EXERCISE DETAILS: Find every line in the records below that contains the string "coordinates", and copy each of those lines.

===== TASK INPUTS =====

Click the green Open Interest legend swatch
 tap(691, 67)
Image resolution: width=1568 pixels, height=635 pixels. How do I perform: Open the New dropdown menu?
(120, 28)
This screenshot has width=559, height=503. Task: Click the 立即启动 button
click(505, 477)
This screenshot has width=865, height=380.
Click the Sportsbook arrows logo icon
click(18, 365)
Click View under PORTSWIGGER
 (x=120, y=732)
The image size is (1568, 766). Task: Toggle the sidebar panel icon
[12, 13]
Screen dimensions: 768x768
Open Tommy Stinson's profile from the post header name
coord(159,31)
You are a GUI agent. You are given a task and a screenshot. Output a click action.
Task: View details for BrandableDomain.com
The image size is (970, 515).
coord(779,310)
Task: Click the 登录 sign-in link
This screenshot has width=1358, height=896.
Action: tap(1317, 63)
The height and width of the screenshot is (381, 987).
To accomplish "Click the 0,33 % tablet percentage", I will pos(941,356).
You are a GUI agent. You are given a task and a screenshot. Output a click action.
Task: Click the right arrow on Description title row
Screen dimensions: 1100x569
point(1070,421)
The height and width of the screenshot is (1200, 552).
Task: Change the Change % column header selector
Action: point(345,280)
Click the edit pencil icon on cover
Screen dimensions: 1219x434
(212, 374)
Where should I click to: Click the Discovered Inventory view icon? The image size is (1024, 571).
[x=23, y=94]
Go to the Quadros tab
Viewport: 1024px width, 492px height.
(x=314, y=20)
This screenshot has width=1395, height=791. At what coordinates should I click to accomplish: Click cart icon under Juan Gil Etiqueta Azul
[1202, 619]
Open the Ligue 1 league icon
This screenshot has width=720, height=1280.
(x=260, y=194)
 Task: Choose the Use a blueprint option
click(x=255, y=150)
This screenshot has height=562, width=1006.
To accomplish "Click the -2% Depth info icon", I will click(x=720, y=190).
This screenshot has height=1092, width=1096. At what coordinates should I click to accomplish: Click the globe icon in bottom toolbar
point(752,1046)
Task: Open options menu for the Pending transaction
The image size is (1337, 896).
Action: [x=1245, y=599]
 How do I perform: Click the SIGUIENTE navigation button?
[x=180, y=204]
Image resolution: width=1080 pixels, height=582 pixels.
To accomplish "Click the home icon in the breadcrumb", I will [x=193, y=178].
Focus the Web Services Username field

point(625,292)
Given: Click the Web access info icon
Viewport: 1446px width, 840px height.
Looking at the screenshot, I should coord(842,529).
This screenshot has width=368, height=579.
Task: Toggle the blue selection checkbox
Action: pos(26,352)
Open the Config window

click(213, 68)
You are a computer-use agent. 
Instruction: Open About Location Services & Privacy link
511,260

=====

SOLUTION:
This screenshot has width=1395, height=791. At what coordinates should I click to accomplish: Click cart icon under Juan Gil Etiqueta Azul
This screenshot has height=1092, width=1096. At what coordinates should I click to accomplish: Click the globe icon in bottom toolbar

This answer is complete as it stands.